BlackRock has been in talks to buy a majority stake in the mutual fund business of China International Capital Corp. since November, according to Bloomberg, and holds a 16.5% stake in Bank of China Investment Management, a subsidiary of Bank of China.

Melissa Garville, a BlackRock spokeswoman, declined to comment on the status of BlackRock's talks with CICC.

BlackRock recently announced that it decentralized its institutional client business and moved to regional coverage and added new country heads in the U.K., Australia and the Asia-Pacific region (Pensions & Investments, April 2).

The firm recently separated Latin America from North America and is "building out our investment capabilities and distribution footprint to support the region's long-term growth potential," Mr. Fink said.

BlackRock also is concentrating on "capturing the shift from product selection to portfolio construction," Mr. Fink noted.

"Traditional investing frameworks are insufficient to meet the needs of most investors, whether individuals saving for retirement or pension funds seeking to close their asset-liability gaps," Mr. Fink wrote, stressing that BlackRock has always focused "first and foremost on what our clients need and to construct portfolios – both at scale and with high levels of customization – that align with their long-term goals."

In March last year, BlackRock consolidated its multiasset portfolio construction teams into a single client portfolio solutions unit (P&I, March 8, 2018), which Mr. Fink and Robert Kapito, BlackRock's president, termed a "new investment pillar for the firm alongside the firm's global fixed income, active equity, multiasset, alternatives, ETF and index, and trading and liquidity strategies," in an internal memo seen by P&I.

Mr. Fink in his letter told shareholders that the firm is "building the most comprehensive investment platform so that we can truly take a product-agnostic approach to portfolio construction."

He said BlackRock is creating portfolio building blocks by strengthening its capabilities in ETFs; factor-based investments; illiquid alternatives, including infrastructure; traditional actively managed strategies; sustainable investing; and innovative defined contribution plan solutions

"By focusing our strategy and resources on the areas of highest client requirement and demand, we will capture share in the fastest-growing areas of our industry, enabling BlackRock to grow faster than the industry average organic asset growth rate of 3%," Mr. Fink wrote.

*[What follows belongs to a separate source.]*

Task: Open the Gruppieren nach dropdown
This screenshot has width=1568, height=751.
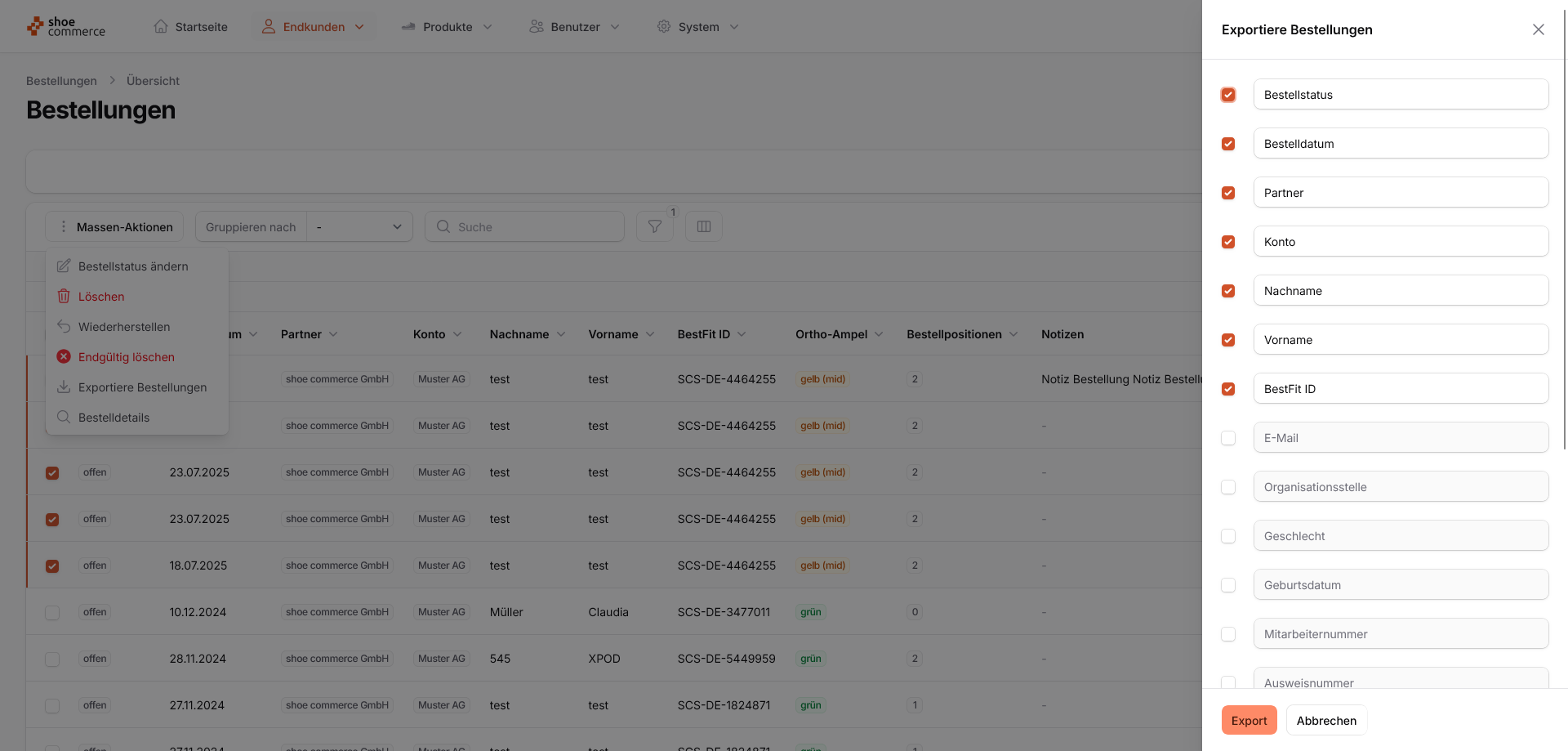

BlackRock's fiduciary duty in investing on behalf of its clients extends to advocacy by its investment stewardship team for strong governance of the companies it invests in, including increased engagement on "environmental and social issues we believe are consistent with long-term financial returns," Mr. Fink's letter stated.

In addition to promoting ESG standards as part of corporate governance, BlackRock is implementing ESG principles in investing through traditional strategies such as actively managed equity and fixed income, alternative investments and cash management.

"We believe business-relevant sustainability data is useful to portfolio managers and the incorporation of this data into investment processes results in better long-term returns for clients," the letter said.

Mr. Fink said BlackRock's framework for creating shareholder value worked well in 2018, noting that the firm returned $3.6 billion to shareholders, a 30% increase from 2017; paid cash dividends of $1.9 billion; and repurchased $1.7 billion of shares.

Despite significant investment to buoy high-growth areas the company, BlackRock expanded its operating margin in 2018 by 20 basis points to 44.3%. Technology-services revenue, including from the firm's Aladdin risk-management system, was a record $785 million.

Aggregate net inflows were $124 billion, despite about $90 billion of net outflows from institutional indexed equity strategies as investors de-risked or harvested gains, the letter said.

Finally, Mr. Fink highlighted BlackRock's record $16 billion of commitments to its family of illiquid alternative investment strategies in 2018. The firm now manages more than $80 billion in invested and committed capital, he said.